◆ SHORT TASK: In the trend-following backtest post below, reproduce verbatim the passage from "System Rules" to "the period 2000-2010.".

◆ PAGE EXCERPT:

>> start

January 11th, 2011 · 20 Comments · Backtest


Long-Term Trend Following is often billed as a superior and simple alternative to Buy-and-Hold for individual traders.

For those investors wanting to take a DIY/self-trading approach, an active strategy might bring better performance – but requires a far more active involvement. In the case of an End-of-Day Trend Following system trading a global portfolio, the requirements to check the markets and system every day, potentially several times a day, might be incompatible with individual investors’ lifestyle (job, family, etc.).

A more practical – monthly – system might suit some individual traders’ requirements better. But can these monthly systems achieve decent performances?

Daily vs Monthly Data

This post will be looking at the results of one system traded on two different frequencies:

  • Daily
  • Monthly

One common approach when testing a monthly/weekly system is to use the corresponding timeframe for the data fed to the back-testing system. This can sound intuitively correct but testing a system on monthly data has some drawbacks.

We still want to be able to “see what happened” in between each monthly trading decision (i.e. chart the intra-month equity curve), which is not possible with monthly data. Moreover, the reporting frequency does affect the system statistics (an illustration with Max Drawdown being described in this paper by David Harding [pdf] – covered in this post).

In order to perform an apples-to-apples comparison of both frequencies on the same system, daily data needs to be used in each case.

System Rules

A viable monthly system needs to be relatively long term: no point in trading a 3-day swing trading system on a monthly basis…

For the purpose of this post, the classical Golden Cross system is used (a.k.a. the 200-50 Moving Average Cross-Over system – featured in the State of Trend Following report).

In its daily incarnation, the system is traded exactly as per the monthly report: Buy when Short MA > Long MA, Sell when Short MA < Long MA. No stops are used, in combination with a fixed fractional money management logic (position size based on volatility). The same portfolio is used over the period 2000-2010.

The monthly incarnation is near-identical, but for an additional monthly trading condition: a trade can only take place on the last trading day of the month. If the MA cross-over occurs on the 3rd of the month: the position only changes at the end of the month. Intuitively, we can see how this could be an issue; by possibly staying on the wrong side of the trade during a good chunk of a move.

Note that if the MAs cross back before the end of the month, the position will stay unchanged at month-end, which could prevent some whipsawing.

Results: The Monthly System Holds Up

Maybe in a sigh of relief, the budding DIY trader/blog reader will look at the following results, which seem to indicate little difference between the daily and monthly systems:

Performance Stats Daily Monthly
Max DD
MAR 0.77 0.69
Sharpe Ratio 0.98 1
Trade Number 691 602

After all, it might be possible to run a Trend Following system on a monthly basis with a decent performance!

>> end

◆ GIVEN DATA:

>> start

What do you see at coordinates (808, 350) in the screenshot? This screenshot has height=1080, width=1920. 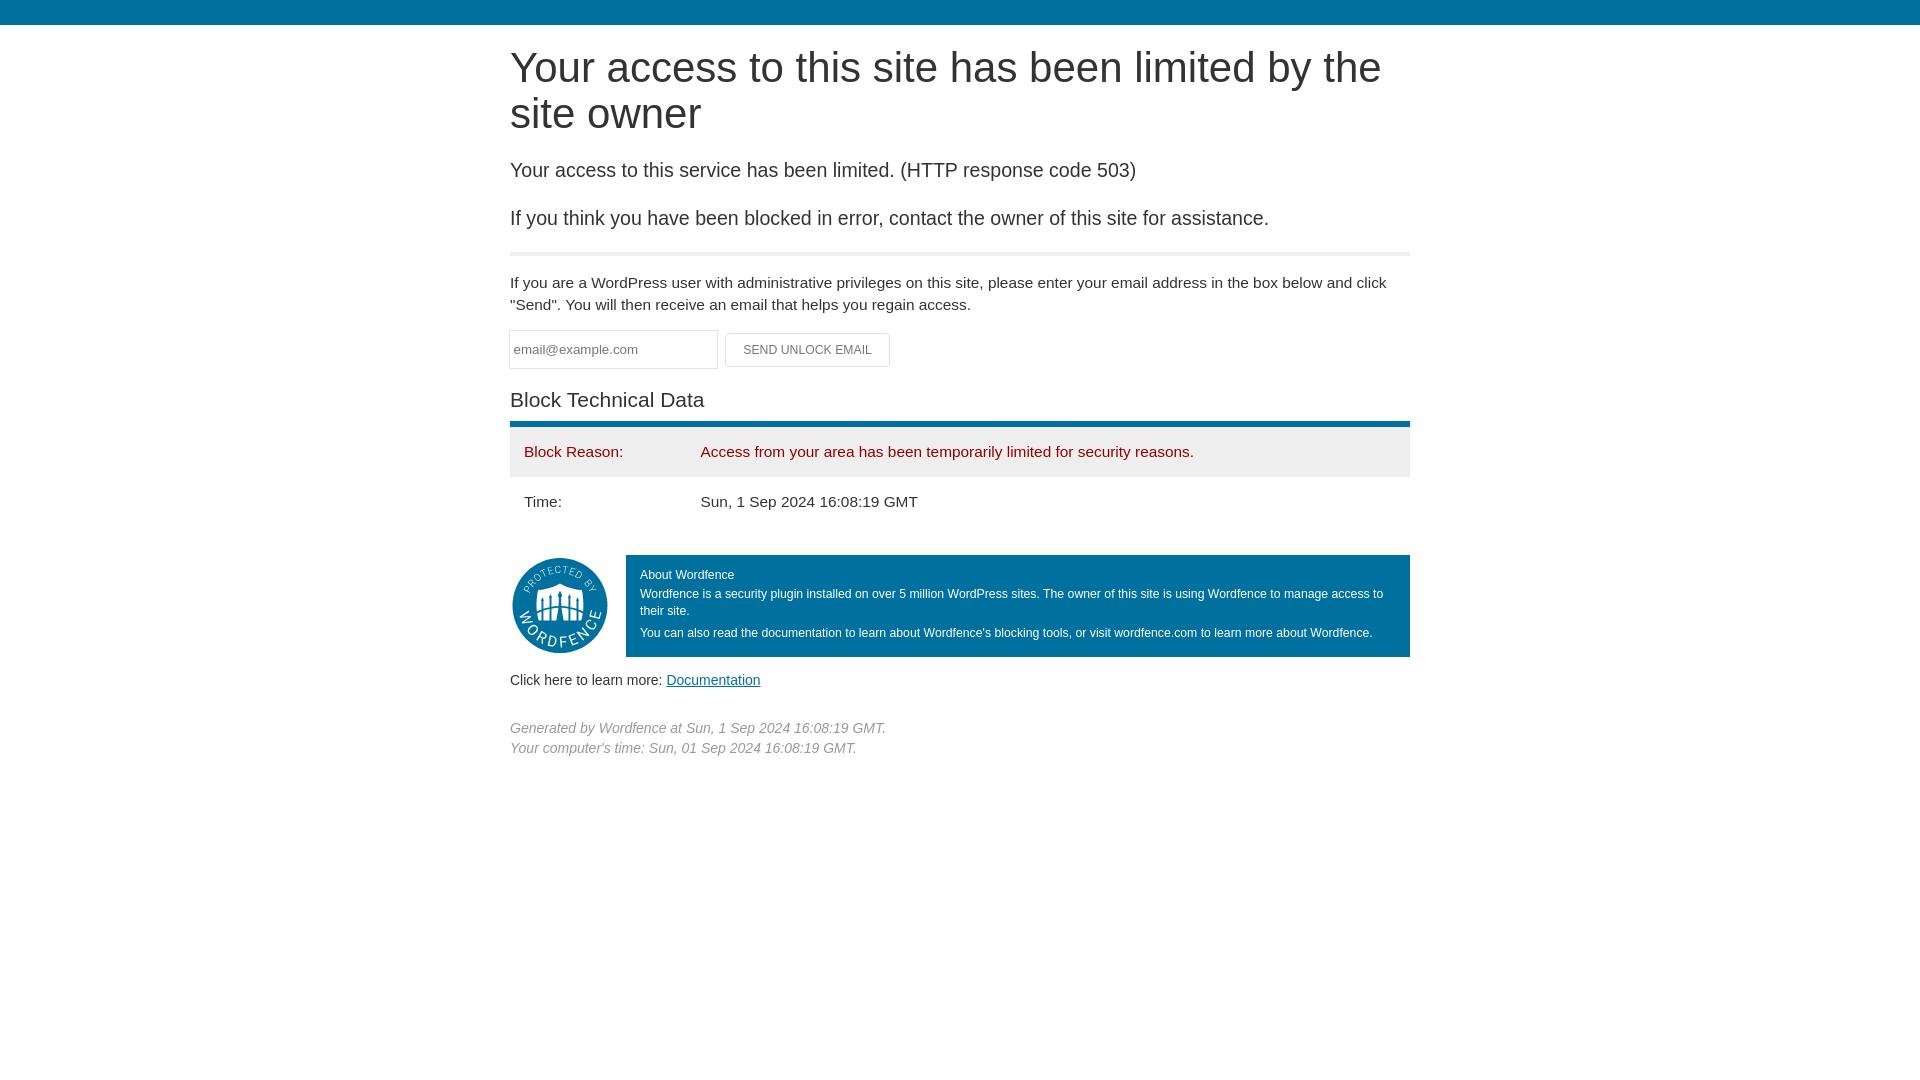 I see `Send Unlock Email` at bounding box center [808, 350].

>> end

◆ ANSWER TO THIS TASK:
System Rules

A viable monthly system needs to be relatively long term: no point in trading a 3-day swing trading system on a monthly basis…

For the purpose of this post, the classical Golden Cross system is used (a.k.a. the 200-50 Moving Average Cross-Over system – featured in the State of Trend Following report).

In its daily incarnation, the system is traded exactly as per the monthly report: Buy when Short MA > Long MA, Sell when Short MA < Long MA. No stops are used, in combination with a fixed fractional money management logic (position size based on volatility). The same portfolio is used over the period 2000-2010.